## THE TASK
Go through the listing below and return each line that includes "accomplish".

## RECORDS FOR THIS EXERCISE
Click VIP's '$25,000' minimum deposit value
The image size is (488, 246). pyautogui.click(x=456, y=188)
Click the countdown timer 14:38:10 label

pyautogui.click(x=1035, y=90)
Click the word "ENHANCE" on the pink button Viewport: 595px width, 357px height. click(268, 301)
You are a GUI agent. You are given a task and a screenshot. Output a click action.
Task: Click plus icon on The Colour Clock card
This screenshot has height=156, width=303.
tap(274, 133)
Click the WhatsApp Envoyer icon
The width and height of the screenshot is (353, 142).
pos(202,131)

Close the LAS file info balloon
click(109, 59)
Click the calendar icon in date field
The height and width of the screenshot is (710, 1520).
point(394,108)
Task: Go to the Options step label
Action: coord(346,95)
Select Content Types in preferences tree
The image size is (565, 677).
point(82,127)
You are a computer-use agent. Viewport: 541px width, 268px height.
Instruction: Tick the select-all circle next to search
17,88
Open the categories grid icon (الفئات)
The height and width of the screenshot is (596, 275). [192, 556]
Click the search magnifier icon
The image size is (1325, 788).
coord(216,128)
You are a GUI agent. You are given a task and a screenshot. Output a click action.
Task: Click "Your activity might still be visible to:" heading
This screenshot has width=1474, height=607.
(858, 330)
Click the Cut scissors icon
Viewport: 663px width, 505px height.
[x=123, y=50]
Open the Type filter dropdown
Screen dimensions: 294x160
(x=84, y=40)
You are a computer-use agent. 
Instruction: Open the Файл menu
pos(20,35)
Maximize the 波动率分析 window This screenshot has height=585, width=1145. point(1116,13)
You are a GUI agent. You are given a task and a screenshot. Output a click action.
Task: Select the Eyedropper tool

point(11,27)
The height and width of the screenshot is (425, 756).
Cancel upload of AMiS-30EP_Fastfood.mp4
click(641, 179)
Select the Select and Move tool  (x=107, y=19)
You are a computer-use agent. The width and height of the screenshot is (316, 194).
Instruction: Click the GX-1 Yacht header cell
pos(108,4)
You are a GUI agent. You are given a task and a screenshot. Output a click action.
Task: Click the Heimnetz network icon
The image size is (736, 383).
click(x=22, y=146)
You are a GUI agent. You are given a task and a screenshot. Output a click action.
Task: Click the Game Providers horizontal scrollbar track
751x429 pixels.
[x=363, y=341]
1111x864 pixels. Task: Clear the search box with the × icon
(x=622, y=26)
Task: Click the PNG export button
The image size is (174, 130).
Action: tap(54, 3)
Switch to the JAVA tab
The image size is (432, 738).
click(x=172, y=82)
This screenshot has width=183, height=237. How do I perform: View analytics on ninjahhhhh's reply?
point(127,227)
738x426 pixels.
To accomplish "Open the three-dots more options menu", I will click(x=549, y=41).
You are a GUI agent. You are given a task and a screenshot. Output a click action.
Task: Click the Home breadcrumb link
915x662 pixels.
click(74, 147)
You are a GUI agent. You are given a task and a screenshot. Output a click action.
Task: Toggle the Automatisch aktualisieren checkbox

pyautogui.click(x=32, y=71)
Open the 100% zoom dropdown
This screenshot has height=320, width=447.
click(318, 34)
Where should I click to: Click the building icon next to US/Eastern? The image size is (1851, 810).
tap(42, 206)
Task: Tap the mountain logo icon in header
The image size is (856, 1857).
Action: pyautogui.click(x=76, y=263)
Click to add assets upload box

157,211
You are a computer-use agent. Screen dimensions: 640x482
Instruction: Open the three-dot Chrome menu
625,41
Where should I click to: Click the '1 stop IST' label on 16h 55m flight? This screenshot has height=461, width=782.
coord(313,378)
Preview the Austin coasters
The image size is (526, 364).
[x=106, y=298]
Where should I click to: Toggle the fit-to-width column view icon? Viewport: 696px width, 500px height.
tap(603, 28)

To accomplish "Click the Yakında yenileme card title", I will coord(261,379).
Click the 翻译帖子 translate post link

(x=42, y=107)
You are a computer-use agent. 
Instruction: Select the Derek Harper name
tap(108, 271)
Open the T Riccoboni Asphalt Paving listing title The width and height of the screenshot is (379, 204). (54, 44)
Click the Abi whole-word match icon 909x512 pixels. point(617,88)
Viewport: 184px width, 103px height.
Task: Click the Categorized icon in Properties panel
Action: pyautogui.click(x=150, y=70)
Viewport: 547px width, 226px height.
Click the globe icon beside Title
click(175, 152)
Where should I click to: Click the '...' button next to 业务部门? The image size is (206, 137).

## ANSWER BOX
To accomplish "Open the three-dots more options menu", I will click(x=549, y=41).
To accomplish "Click the Yakında yenileme card title", I will coord(261,379).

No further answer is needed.